How to measure accurately the distance between TikZ nodes centers when using relative placement?

Question

I want to measure accurately the distance between TikZ nodes centers when using relative placement. My answer is around 1.55 cm but this is ballpark.

Below is my code:

\documentclass{standalone}
\usepackage{tikz}
\usetikzlibrary {positioning}
\begin{document}
\begin{tikzpicture}
[place/.style={circle,draw=blue!50,fill=blue!20,thick,
inner sep=0pt,minimum size=6mm},
transition/.style={rectangle,draw=black!50,fill=black!20,thick,
inner sep=0pt,minimum size=4mm}]
\node[place] (centeral node) {};
\node[transition] (right node) [right=of centeral node] {};
\draw [|-|] (centeral node.center) -- ++(1.55,0);
\end{tikzpicture}
\end{document}

Answer 1

As I don't understand the question I decided to write two answers.
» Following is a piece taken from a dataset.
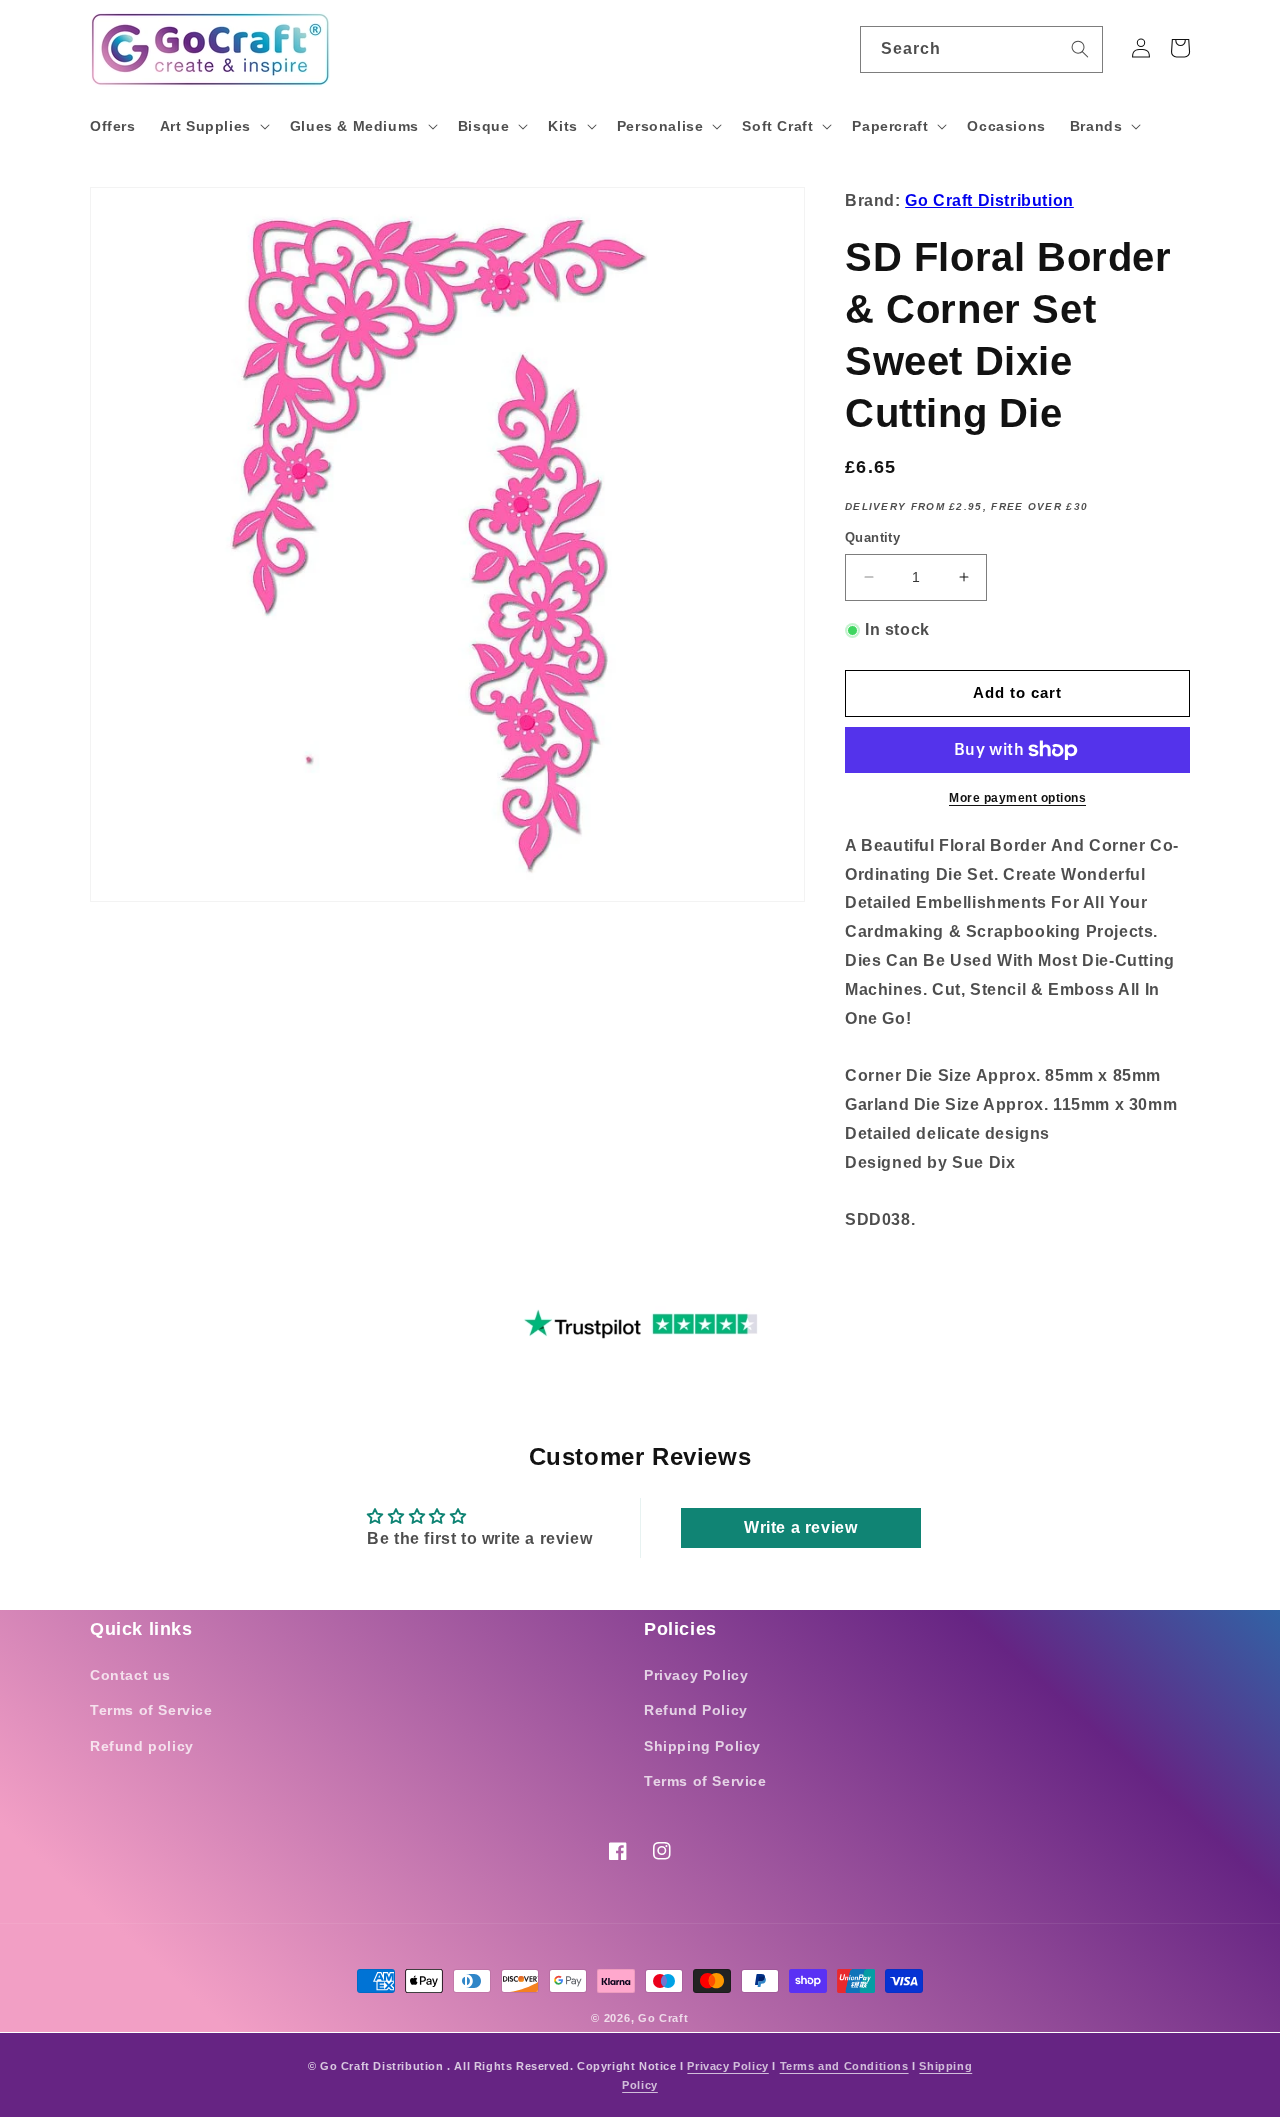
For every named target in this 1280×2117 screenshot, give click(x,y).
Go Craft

If questions is how to exactly place a node at a certain distance of another node, it's easy to do it if you know the angle from initial node or it's possible to decompose the distance in its horizontal+vertical movement.

As an example, in following code, right node.center is placed at exactly 1.55cm from centeral node.center. There is no need to measure the distance between them.
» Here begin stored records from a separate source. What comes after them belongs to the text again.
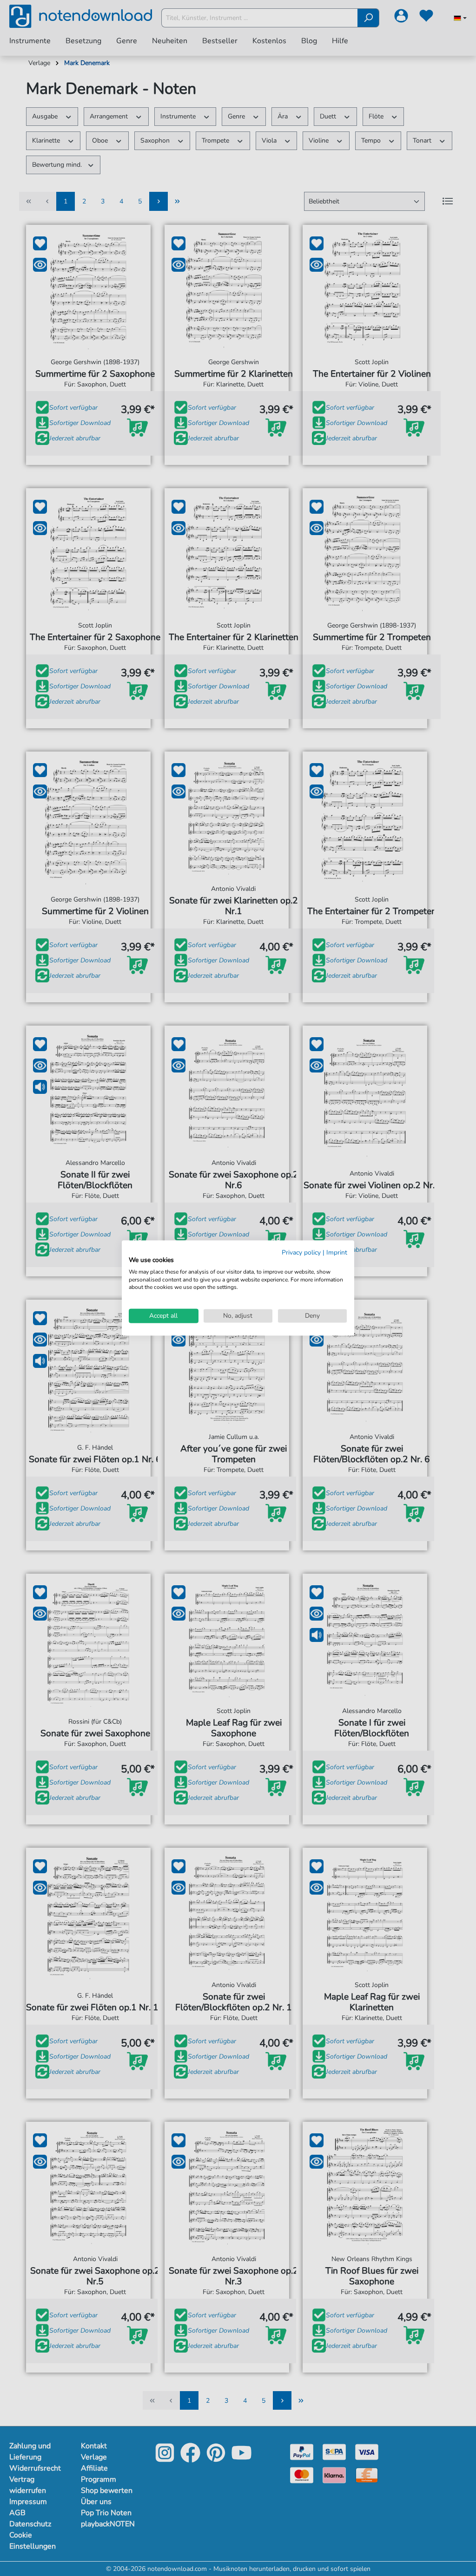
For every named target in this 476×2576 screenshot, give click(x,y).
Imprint (336, 1252)
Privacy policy (301, 1252)
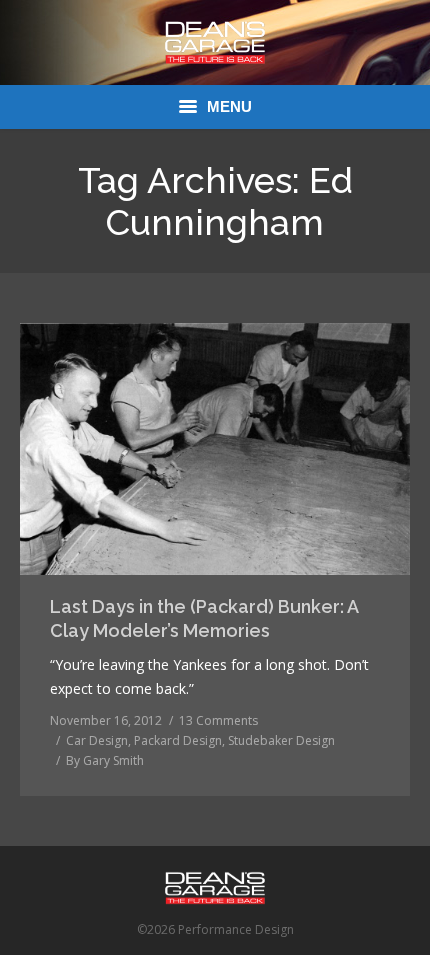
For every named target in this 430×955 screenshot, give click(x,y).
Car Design (97, 740)
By (105, 760)
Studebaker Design (281, 740)
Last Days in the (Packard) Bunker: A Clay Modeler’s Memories (204, 618)
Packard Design (178, 740)
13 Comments (218, 720)
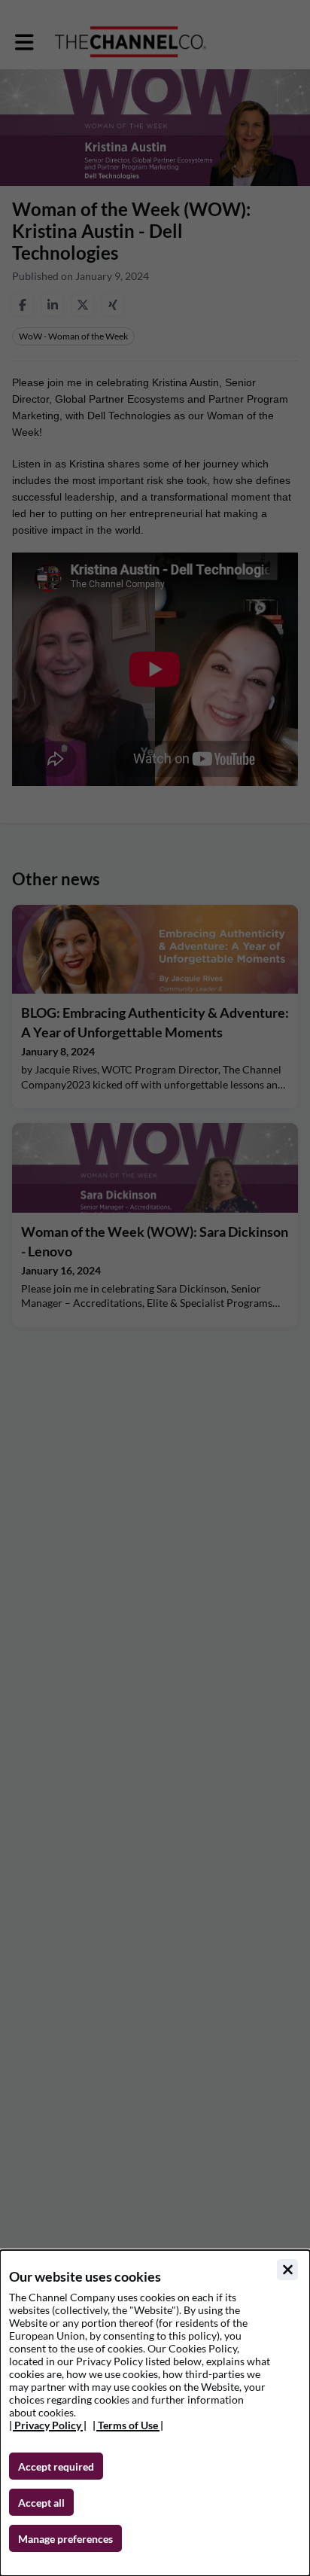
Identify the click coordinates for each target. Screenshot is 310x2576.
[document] (155, 2413)
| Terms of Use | (128, 2425)
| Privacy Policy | (48, 2425)
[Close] (287, 2269)
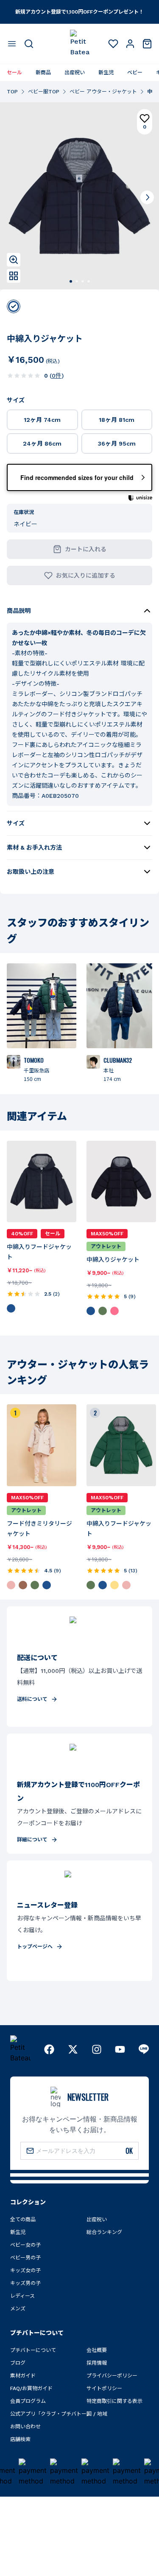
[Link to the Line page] (144, 2049)
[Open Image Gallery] (13, 276)
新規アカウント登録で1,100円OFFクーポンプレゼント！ (79, 12)
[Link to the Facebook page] (49, 2049)
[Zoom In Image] (13, 260)
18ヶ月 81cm (116, 419)
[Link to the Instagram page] (97, 2049)
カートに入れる (85, 549)
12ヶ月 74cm (42, 419)
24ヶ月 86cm (42, 443)
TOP (12, 92)
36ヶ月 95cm (117, 443)
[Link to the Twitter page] (73, 2049)
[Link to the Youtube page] (120, 2049)
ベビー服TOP (43, 92)
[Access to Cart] (147, 44)
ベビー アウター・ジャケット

Also another place.center is placed at an exact distance of right node.center but following an 60 degrees angle. Again the distance is know.

But if the question is how to measure the distance between centeral node.center and another place.center which is unkonwn, then calc library can help. This is the third example.
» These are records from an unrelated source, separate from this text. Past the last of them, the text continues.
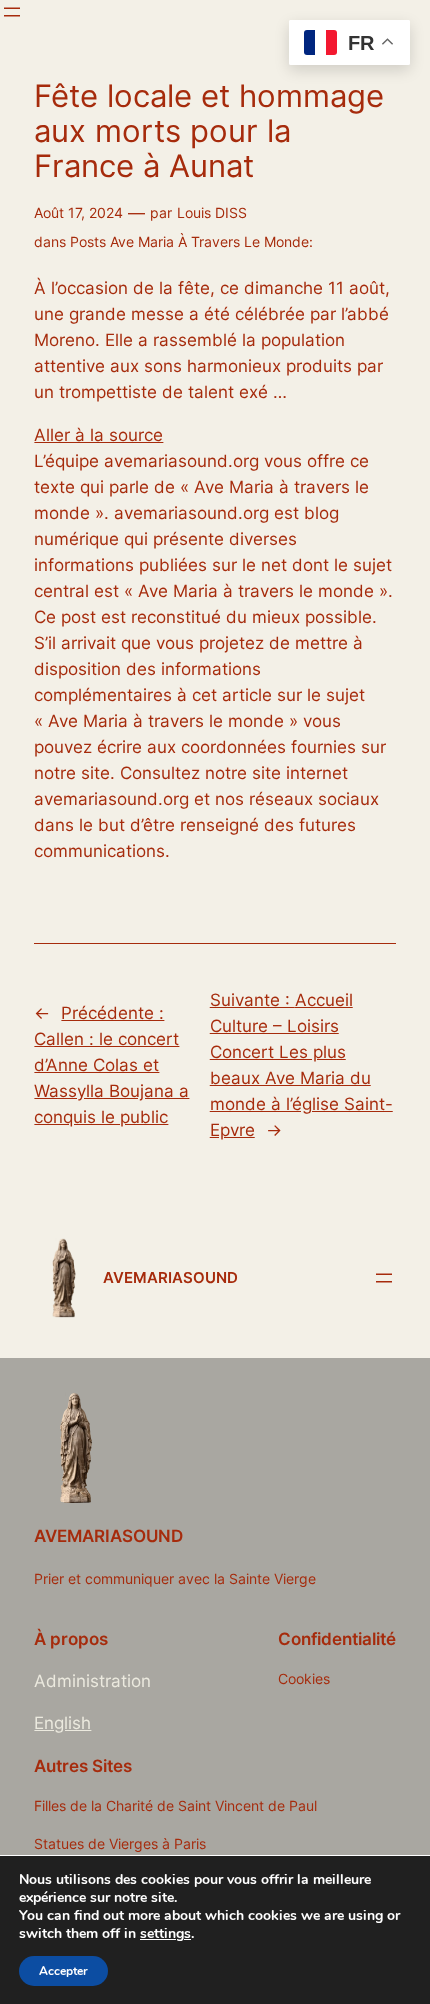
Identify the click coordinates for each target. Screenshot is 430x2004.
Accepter (63, 1971)
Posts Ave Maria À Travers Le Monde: (191, 241)
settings (165, 1934)
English (62, 1723)
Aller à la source (98, 435)
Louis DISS (212, 212)
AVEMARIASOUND (170, 1278)
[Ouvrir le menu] (12, 12)
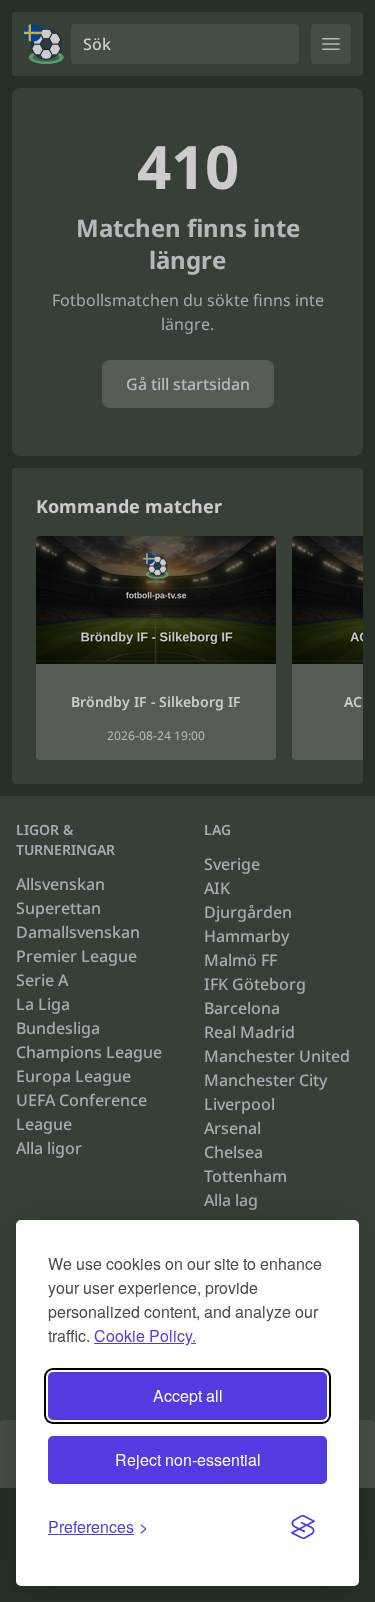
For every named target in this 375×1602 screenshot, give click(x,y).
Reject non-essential (188, 1459)
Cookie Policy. (145, 1335)
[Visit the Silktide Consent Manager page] (303, 1527)
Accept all (188, 1395)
\documentclass{standalone}
\usepackage{tikz}
\usetikzlibrary {positioning, calc}
\begin{document}
\begin{tikzpicture}
[place/.style={circle,draw=blue!50,fill=blue!20,thick,
inner sep=0pt,minimum size=6mm},
transition/.style={rectangle,draw=black!50,fill=black!20,thick,
inner sep=0pt,minimum size=4mm}]
\node[place] (centeral node) {};
\node[transition] (right node) [right=1.55 of centeral node] {};
\draw [|-|] (centeral node.center) -- (right node.center);
\path (right node.center) --++(60:2.13) node[place] (another place) {};
\draw[|-|] (right node.center) -- ++(60:2.13);
\draw[latex-latex] let \p1 = ($(another place.center)-(centeral node.center)$), \n1={veclen(\x1,\y1)} in (centeral node.center) --  node[above, sloped] {\n1} (another place.center);
\end{tikzpicture}
\end{document}

Answer 2

• Distance between of your nodes is equal to default value node distance between right and left side borders of nodes, i.e. between (centeral node.east) and (right node.west).
• For convenience of writing of the distance between their centers I increase this distance to 22mm
• Distance is calculated on the similar way as in @Ignasi answer (+1) with help of the calc TikZ library:

\documentclass[tikz, border=2mm]{standalone}
\usetikzlibrary{calc,
                positioning,
                quotes}
\begin{document}
    \begin{tikzpicture}[
    node distance = 22mm,
     place/.style = {circle, draw=blue!50,thick, fill=blue!20,
                     inner sep=0pt,minimum size=6mm},
transition/.style = {draw, thick, fill=black!20,
                     inner sep=0pt,minimum size=4mm},
every edge quotes/.style = {auto, font=\scriptsize, inner sep=1pt}
                     ]
\node[place] (centeral node) {};
\node[transition] (right node) [right=of centeral node] {};
%
\draw[|-|]

    let \p1 = ($(right node.center) - (centeral node.center)$) in
            (centeral node.center) %
    to ["\x1",
        "\pgfmathparse{scalar(\x1*0.35145980pt)} \pgfmathresult,mm" '] % 1pt ~ 0.35145980mm
            (right node.center);

    \end{tikzpicture}
\end{document}

Addendum; Using default value for node distance which is 10mm (or 1 cm if you prefer), decreasing edge labels font size and and increasing its inner sep for better readable of measured values, adding 10mm long red line between nodes, to show default value of the node distance, and set outer sep=0pt that it not influence to nodes distance, the above MWE become:

\documentclass[tikz, border=2mm]{standalone}
\usetikzlibrary{calc,
                positioning,
                quotes}
\usepackage{siunitx}
\begin{document}
    \begin{tikzpicture}[
     place/.style = {circle, draw=blue!50,thick, fill=blue!20,
                     inner sep=0pt, outer sep=0pt, minimum size=6mm},
transition/.style = {draw, thick, fill=black!20,
                     inner sep=0pt, outer sep=0pt, minimum size=4mm},
every edge quotes/.style = {auto, font=\tiny, inner sep=5pt}
                     ]
\node[place] (centeral node) {};
\node[transition] (right node) [right=of centeral node] {};
%
\draw[|-|]
    let \p1 = ($(right node.center) - (centeral node.center)$) in
            (centeral node.center) %
    to ["\x1",
        "\pgfmathparse{scalar(\x1*0.351459803pt)}\pgfmathresult,mm" '] % 1pt = 0.35145980mm
            (right node.center);
\draw[red] (centeral node.east) -- ++ (10mm,0);% for show default distance between nodes
    \end{tikzpicture}
\end{document}

It yields to:

Value 14,9998 mm ~ 15mm is equal to:

<default node distance> + (1/2)<minimum size of left node (=3mm)>+ (1/2)<minimum size of right node (=2mm)>